Text extract:

Posted By on December 24, 2014 @ 06:00

Looking back on 2014 [1]

Humorists often say that hindsight is 20/20 vision. Not so. Historians will tell you that we often don’t see things clearly even in the rear-view mirror. As ASPI begins its shutdown for the Christmas–New Year break, it’s a good time to reflect on where we are at the end of 2014.

Let’s start with the great powers. The US remains hesitant, its leader a Jeffersonian, its middle class sucked down by lack of employment opportunities and a declining share of the national cake. In his first term, President Obama used to talk about the recovery of the US middle class as the path to US leadership in the 21st century. That recovery hasn’t happened. The US remains the world’s dominant power, but there’s an uneasiness about its leadership. In Asia, allies and partners remain anxious about the US rebalance—which is happening, but not at a pace sufficient to satisfy their need for instant gratification and not to an extent that restores the US position in the region to what it was in earlier decades.

In Russia, Putin’s charted a course to the past—not to the communist past, but to the Tsarist one, where supreme leaders weren’t constrained by the dead hand of communist bureaucracy. Putin enjoys having adversaries; he thinks Russia gets more attention that way. He’s not shy of using Russian hard power. We’ve seen that in Ukraine and in the resumption of long-range naval and air patrols. Earlier this month the Russian foreign minister was claiming Russia’s right to station nuclear weapons in Crimea; a claim designed to intimidate. But the Russian economy’s struggling, and with oil at its current price it’ll struggle more in 2015. Not a good combination of factors.

Xi Jinping’s China reached a Purchasing Power Parity milestone this year—becoming the world’s largest economy. But its strategic signals remain confusing. The concept of ‘Asia for the Asians’ that Xi outlined in May at the Conference on Interaction and Confidence Building Measures in Asia didn’t play that well in Asia, not least because of Chinese pushiness in the South China Sea and East China Sea. And it’s never quite clear what Beijing wants in terms of regional order. Its own picture of order seems historic rather than contemporary. It describes the current order as hegemonic, and of course in a real sense it is—but it reflects a hegemonic power interested in liberalism, prosperity and peace. China rose under that order. Its own preferred vision, ‘Asia for the Asians’, implies a closed regional system of a sort that hasn’t existed since the Opium Wars.

Task A: Reproduce the entries verbatim from the line with "Task: Open the shopping cart icon" up to and including the line with "click(281, 1232)".

The records:
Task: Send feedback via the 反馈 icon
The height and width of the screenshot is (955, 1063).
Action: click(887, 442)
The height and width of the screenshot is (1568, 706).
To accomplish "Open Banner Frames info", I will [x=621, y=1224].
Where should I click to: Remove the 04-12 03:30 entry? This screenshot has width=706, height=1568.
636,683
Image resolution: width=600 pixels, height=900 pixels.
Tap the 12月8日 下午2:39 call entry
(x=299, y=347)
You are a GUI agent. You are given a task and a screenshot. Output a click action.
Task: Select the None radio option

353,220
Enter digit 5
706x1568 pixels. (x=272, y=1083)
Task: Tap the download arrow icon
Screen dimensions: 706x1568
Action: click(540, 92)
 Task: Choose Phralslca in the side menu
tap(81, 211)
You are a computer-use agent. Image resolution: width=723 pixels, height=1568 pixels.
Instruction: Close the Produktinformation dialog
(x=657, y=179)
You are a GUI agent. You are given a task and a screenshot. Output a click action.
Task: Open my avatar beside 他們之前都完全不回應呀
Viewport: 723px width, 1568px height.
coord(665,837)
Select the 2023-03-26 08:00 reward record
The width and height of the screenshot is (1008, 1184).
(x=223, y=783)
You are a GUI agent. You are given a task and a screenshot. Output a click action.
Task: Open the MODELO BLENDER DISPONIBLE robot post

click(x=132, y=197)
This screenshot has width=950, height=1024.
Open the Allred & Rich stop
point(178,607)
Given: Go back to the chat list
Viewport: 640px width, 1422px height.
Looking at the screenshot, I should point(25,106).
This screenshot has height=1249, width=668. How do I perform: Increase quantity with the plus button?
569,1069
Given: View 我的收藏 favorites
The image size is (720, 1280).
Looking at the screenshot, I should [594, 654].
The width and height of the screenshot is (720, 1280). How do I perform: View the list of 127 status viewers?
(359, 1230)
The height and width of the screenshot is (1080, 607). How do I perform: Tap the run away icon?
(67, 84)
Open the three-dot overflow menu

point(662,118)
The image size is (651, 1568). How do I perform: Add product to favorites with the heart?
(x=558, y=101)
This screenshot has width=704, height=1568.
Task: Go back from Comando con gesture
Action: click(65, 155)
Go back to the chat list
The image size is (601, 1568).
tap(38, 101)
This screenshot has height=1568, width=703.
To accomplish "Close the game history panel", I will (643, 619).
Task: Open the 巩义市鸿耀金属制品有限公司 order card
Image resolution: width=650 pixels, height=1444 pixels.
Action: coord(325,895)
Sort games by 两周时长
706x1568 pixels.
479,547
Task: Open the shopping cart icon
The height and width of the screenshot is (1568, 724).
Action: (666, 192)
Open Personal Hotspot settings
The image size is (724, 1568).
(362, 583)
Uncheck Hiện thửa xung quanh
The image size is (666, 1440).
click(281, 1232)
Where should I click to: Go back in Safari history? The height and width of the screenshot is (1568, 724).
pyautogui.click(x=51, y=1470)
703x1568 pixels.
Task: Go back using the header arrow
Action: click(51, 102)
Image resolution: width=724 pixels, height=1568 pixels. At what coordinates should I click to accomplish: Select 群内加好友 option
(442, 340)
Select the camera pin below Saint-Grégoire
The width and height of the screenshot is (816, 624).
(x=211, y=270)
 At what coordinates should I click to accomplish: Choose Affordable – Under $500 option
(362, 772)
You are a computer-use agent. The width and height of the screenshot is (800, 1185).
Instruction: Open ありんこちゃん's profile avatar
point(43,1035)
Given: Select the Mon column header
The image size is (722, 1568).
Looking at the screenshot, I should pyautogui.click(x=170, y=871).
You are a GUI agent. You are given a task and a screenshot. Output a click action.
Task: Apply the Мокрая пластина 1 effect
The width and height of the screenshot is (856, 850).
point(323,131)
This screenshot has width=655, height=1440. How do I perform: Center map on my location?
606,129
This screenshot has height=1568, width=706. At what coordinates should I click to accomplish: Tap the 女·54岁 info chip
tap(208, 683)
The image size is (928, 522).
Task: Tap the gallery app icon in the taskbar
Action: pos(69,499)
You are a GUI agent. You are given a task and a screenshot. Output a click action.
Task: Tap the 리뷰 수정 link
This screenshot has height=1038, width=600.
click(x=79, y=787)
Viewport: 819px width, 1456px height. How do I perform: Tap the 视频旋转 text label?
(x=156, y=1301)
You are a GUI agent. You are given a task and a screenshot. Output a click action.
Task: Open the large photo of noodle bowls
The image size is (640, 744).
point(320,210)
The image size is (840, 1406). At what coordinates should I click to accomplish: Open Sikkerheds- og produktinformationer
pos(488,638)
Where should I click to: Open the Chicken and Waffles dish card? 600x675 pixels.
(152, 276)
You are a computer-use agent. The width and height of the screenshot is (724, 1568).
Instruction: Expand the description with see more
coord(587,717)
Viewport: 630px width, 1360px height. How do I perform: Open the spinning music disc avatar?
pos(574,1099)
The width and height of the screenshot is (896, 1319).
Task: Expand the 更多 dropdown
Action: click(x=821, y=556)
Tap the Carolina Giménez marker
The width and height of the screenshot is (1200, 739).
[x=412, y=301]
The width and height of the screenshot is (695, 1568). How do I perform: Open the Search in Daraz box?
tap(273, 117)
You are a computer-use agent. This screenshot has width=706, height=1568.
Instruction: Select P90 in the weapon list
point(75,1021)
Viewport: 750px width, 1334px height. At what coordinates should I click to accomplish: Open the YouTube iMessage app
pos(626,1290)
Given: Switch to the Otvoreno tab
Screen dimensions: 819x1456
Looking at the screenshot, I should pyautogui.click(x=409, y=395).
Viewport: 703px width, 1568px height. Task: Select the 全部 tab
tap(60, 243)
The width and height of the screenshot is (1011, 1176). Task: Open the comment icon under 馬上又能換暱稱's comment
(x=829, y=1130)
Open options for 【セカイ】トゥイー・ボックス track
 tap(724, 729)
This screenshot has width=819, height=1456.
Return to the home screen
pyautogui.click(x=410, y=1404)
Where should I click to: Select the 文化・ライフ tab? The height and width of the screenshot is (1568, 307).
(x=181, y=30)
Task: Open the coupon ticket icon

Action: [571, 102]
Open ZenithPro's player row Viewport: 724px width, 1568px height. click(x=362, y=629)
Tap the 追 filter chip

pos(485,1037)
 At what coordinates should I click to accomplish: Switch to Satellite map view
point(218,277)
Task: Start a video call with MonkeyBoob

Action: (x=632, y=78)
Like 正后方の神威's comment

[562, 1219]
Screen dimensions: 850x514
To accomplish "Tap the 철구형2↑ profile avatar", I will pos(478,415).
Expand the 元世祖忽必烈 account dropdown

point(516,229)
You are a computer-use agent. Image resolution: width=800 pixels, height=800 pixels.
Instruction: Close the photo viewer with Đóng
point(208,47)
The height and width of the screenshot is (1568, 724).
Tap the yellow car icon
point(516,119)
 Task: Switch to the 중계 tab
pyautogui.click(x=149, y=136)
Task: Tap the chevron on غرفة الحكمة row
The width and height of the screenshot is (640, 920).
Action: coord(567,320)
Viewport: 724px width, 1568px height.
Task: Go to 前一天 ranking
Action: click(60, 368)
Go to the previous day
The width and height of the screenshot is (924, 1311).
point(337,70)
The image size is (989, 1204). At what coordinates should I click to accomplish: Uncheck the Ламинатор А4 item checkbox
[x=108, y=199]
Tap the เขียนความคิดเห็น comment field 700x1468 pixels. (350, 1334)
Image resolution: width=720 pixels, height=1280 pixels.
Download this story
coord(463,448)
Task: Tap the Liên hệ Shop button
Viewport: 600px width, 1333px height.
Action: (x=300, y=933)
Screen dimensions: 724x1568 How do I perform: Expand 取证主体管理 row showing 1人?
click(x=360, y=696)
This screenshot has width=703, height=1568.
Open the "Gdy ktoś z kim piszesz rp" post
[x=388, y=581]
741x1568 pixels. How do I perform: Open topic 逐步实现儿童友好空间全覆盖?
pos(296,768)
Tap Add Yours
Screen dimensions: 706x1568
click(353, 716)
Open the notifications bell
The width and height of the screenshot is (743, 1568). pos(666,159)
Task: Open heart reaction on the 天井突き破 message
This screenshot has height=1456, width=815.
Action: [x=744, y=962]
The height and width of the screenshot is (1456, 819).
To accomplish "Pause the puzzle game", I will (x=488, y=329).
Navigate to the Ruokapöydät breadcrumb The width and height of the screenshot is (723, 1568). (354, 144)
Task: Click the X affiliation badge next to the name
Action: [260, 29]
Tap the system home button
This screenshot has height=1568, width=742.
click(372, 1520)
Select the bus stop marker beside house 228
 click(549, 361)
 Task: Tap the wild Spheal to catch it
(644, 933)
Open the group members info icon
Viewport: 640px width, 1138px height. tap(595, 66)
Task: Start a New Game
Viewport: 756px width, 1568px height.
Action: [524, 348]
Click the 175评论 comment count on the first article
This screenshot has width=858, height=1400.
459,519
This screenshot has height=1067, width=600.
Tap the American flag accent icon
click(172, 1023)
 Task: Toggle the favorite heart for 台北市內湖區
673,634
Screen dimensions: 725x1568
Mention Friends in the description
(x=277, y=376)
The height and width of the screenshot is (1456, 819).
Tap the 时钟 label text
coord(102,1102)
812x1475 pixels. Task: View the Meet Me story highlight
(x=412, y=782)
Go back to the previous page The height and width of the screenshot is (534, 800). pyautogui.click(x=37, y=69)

Task B: List every national leader the 2014 review names.

Final result A:
Task: Open the shopping cart icon
The height and width of the screenshot is (1568, 724).
Action: (666, 192)
Open Personal Hotspot settings
The image size is (724, 1568).
(362, 583)
Uncheck Hiện thửa xung quanh
The image size is (666, 1440).
click(281, 1232)

Final result B: Obama, Putin, Xi Jinping